I had to look at the patch to see what I'd done, and the tests suggest that
we already complain about this with if a FOR [lock level] clause is present:

+begin transaction isolation level read committed;
+insert into selfconflict values (10,1), (10,2) on conflict(f1) do
select for update returning *;
+ERROR: ON CONFLICT command cannot affect row a second time
+HINT: Ensure that no rows proposed for insertion within the same
command have duplicate constrained values.
+commit;

(in expected/insert_conflict.out.)

> On to the subject of my more general reservation: Why did you include
> ON CONFLICT DO SELECT at all? Why not just ON CONFLICT DO SELECT FOR
> UPDATE (and FOR SHARE, ...) ?
>

If you don't intend to actually do anything with the row in the same
database transaction, locking seems unnecessary. For example, you might
want to provide an idempotent method in your API which inserts the data and
returns the ID to the caller. The transaction is committed by the time the
client sees the data, so locking is just extra overhead.
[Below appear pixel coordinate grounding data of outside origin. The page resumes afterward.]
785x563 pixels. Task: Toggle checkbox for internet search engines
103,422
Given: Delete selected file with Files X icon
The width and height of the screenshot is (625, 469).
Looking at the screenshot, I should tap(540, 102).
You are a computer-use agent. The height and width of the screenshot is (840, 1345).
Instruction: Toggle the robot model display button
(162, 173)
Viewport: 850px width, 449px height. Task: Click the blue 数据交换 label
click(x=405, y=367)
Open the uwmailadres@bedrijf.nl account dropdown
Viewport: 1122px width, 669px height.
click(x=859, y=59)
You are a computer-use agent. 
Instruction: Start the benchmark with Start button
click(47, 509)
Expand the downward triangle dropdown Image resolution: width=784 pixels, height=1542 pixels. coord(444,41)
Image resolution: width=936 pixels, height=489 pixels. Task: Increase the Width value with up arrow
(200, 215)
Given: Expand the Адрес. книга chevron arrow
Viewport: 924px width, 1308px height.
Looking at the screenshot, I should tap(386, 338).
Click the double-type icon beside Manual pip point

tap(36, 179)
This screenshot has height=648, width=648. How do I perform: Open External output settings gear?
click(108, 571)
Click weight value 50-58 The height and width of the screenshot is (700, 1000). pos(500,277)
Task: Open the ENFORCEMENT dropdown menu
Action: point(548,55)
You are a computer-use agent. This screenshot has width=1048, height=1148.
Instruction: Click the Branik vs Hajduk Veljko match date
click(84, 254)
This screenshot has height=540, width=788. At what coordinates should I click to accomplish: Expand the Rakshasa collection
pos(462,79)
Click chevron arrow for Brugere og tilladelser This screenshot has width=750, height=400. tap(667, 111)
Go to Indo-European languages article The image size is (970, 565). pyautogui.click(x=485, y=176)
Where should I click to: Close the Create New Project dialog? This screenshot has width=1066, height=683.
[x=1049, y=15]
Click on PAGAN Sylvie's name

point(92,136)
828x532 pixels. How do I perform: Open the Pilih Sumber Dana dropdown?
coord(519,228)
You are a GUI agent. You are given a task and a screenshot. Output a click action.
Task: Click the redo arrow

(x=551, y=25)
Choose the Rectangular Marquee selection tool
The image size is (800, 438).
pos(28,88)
> I think I know what you're going to say about it: ON CONFLICT DO
> NOTHING doesn't lock the conflicting row, so why should I insist on it
> here (why not have an ON CONFLICT DO SELECT variant, too)?
>

I wasn't going to say that, no.

> In other words, while ON CONFLICT DO NOTHING may have set a precedent
> here, it at least has semantics that limit the consequences of not
> locking the row; and it *feels* a little bit dirty to use it
> indifferently, even where that makes sense. ON CONFLICT DO SELECT is
> probably going to be used within wCTEs some of the time. I'm not sure
> that a plain ON CONFLICT DO SELECT variant won't allow unpredictable,
> complicated problems when composed within a more complicated query.
>

Yeah, in most cases you'd probably do a SELECT FOR KEY SHARE. And I
wouldn't mind that being the default, but it would mean inventing special
syntax with no previous precedent (as far as I know) for not locking the
row in cases where the user doesn't want that. And that doesn't seem too
attractive, either.

Maybe it would be better to make the default sensible for people who are
not super familiar with postgres. I don't know. And the more I think
about the use case above, the less I care about it. But I'm generally
against interfaces which put arbitrary restrictions on what power users can
do on the basis that less experienced people might misuse the interface.